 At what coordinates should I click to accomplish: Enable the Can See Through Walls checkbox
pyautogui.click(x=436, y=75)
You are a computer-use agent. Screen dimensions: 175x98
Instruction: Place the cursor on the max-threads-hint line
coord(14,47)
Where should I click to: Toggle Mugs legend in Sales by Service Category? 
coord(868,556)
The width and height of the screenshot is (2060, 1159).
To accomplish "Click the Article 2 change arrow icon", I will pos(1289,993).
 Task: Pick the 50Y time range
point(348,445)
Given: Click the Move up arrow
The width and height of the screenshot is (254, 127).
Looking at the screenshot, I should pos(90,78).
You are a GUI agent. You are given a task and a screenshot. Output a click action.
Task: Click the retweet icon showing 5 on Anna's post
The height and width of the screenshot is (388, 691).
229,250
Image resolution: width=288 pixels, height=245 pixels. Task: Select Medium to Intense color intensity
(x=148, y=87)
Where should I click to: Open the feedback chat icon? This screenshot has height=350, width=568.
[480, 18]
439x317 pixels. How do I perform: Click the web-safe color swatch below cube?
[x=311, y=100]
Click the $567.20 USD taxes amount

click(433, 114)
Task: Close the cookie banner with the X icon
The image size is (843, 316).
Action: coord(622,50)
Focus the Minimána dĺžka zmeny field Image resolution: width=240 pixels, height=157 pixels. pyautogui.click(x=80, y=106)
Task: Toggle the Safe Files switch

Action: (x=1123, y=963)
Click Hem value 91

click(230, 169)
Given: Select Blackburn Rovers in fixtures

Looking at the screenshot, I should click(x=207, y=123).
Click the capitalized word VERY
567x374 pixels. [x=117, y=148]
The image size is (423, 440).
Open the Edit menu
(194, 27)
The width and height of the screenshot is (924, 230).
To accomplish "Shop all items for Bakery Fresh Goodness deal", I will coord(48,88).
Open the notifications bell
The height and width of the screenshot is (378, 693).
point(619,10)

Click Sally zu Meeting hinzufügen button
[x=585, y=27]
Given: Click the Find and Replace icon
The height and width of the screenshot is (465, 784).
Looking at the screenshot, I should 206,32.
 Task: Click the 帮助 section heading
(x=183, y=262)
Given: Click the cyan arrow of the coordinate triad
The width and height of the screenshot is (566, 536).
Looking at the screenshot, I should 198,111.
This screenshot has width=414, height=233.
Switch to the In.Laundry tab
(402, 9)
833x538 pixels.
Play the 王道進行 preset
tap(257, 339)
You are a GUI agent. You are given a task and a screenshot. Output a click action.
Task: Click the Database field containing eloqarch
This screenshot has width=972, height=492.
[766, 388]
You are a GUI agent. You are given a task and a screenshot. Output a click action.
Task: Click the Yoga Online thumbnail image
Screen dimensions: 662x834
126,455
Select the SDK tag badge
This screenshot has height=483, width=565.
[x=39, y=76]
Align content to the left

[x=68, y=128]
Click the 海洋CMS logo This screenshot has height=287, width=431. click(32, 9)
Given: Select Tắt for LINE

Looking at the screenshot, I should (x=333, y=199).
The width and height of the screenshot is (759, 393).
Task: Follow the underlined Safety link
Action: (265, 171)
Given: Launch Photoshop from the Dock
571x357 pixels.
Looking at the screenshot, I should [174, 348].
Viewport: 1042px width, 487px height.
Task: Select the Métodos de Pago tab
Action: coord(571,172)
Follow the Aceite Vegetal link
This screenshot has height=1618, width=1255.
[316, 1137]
::::
Retype all of the data shown above, word for word.

 At what coordinates should I click to accomplish: Enable the Can See Through Walls checkbox
pyautogui.click(x=436, y=75)
You are a computer-use agent. Screen dimensions: 175x98
Instruction: Place the cursor on the max-threads-hint line
coord(14,47)
Where should I click to: Toggle Mugs legend in Sales by Service Category? 
coord(868,556)
The width and height of the screenshot is (2060, 1159).
To accomplish "Click the Article 2 change arrow icon", I will pos(1289,993).
 Task: Pick the 50Y time range
point(348,445)
Given: Click the Move up arrow
The width and height of the screenshot is (254, 127).
Looking at the screenshot, I should pos(90,78).
You are a GUI agent. You are given a task and a screenshot. Output a click action.
Task: Click the retweet icon showing 5 on Anna's post
The height and width of the screenshot is (388, 691).
229,250
Image resolution: width=288 pixels, height=245 pixels. Task: Select Medium to Intense color intensity
(x=148, y=87)
Where should I click to: Open the feedback chat icon? This screenshot has height=350, width=568.
[480, 18]
439x317 pixels. How do I perform: Click the web-safe color swatch below cube?
[x=311, y=100]
Click the $567.20 USD taxes amount

click(433, 114)
Task: Close the cookie banner with the X icon
The image size is (843, 316).
Action: coord(622,50)
Focus the Minimána dĺžka zmeny field Image resolution: width=240 pixels, height=157 pixels. pyautogui.click(x=80, y=106)
Task: Toggle the Safe Files switch

Action: (x=1123, y=963)
Click Hem value 91

click(230, 169)
Given: Select Blackburn Rovers in fixtures

Looking at the screenshot, I should click(x=207, y=123).
Click the capitalized word VERY
567x374 pixels. [x=117, y=148]
The image size is (423, 440).
Open the Edit menu
(194, 27)
The width and height of the screenshot is (924, 230).
To accomplish "Shop all items for Bakery Fresh Goodness deal", I will coord(48,88).
Open the notifications bell
The height and width of the screenshot is (378, 693).
point(619,10)

Click Sally zu Meeting hinzufügen button
[x=585, y=27]
Given: Click the Find and Replace icon
The height and width of the screenshot is (465, 784).
Looking at the screenshot, I should 206,32.
 Task: Click the 帮助 section heading
(x=183, y=262)
Given: Click the cyan arrow of the coordinate triad
The width and height of the screenshot is (566, 536).
Looking at the screenshot, I should 198,111.
This screenshot has width=414, height=233.
Switch to the In.Laundry tab
(402, 9)
833x538 pixels.
Play the 王道進行 preset
tap(257, 339)
You are a GUI agent. You are given a task and a screenshot. Output a click action.
Task: Click the Database field containing eloqarch
This screenshot has width=972, height=492.
[766, 388]
You are a GUI agent. You are given a task and a screenshot. Output a click action.
Task: Click the Yoga Online thumbnail image
Screen dimensions: 662x834
126,455
Select the SDK tag badge
This screenshot has height=483, width=565.
[x=39, y=76]
Align content to the left

[x=68, y=128]
Click the 海洋CMS logo This screenshot has height=287, width=431. click(32, 9)
Given: Select Tắt for LINE

Looking at the screenshot, I should (x=333, y=199).
The width and height of the screenshot is (759, 393).
Task: Follow the underlined Safety link
Action: (265, 171)
Given: Launch Photoshop from the Dock
571x357 pixels.
Looking at the screenshot, I should [174, 348].
Viewport: 1042px width, 487px height.
Task: Select the Métodos de Pago tab
Action: coord(571,172)
Follow the Aceite Vegetal link
This screenshot has height=1618, width=1255.
[316, 1137]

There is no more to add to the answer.